On Sat 23 Aug 2014 01:52:38 PM EDT, S.L wrote:
> Thats what I thought too, but please check the Answer #2 here in this
> question , I am facing a similar problem.
>
> http://stackoverflow.com/questions/12135949/why-map-task-always-running-on-a-single-node
We were having the same problem; a map with 50 tasks would result in
all 50 on a single datanode (our datanodes have 64GB of memory). What I
did to fix it is change the following configuration values in
mapred-site.xml:
mapreduce.map.memory.mb
mapreduce.map.java.opts
mapreduce.reduce.memory.mb
mapreduce.reduce.java.opts
These control the amount of memory used for maps and reduces; our
machines have 12 cores, so we wanted ~16-20 tasks per node instead of
the current 63 per node since "mapreduce.map.memory.mb" is by default
1024 as far as I know. If you set these values appropriately (memory in
box / tasks per node), you should be good to go. Also, each of the
"java.opts" should be "-Xmx##M", where ## should be the memory for the
JVM in MB.
Both mapreduce.map.memory.mb and mapreduce.reduce.memory.mb are 3072 in
our installation, resulting in around 20 tasks per node.

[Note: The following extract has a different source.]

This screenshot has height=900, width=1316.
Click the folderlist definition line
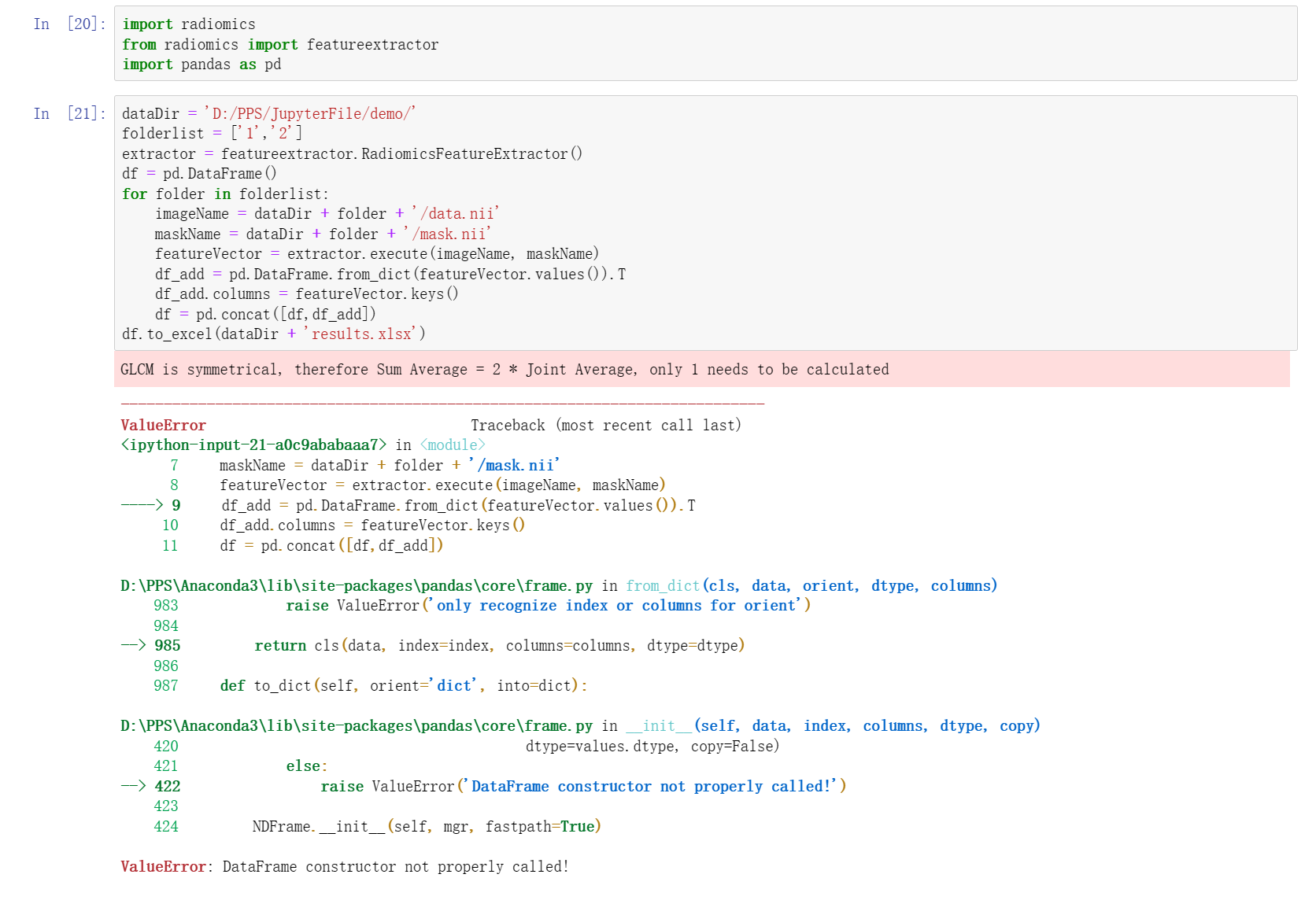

Please note that I'm not sure if this is the "official" solution, but I
could not find a better solution since the old way of assigning a
certain number of maps per node was deprecated. Also, as mentioned
earlier in this thread, you do need to have enough input splits before
tasks will be assigned to multiple nodes.
Hope this helps,
Alec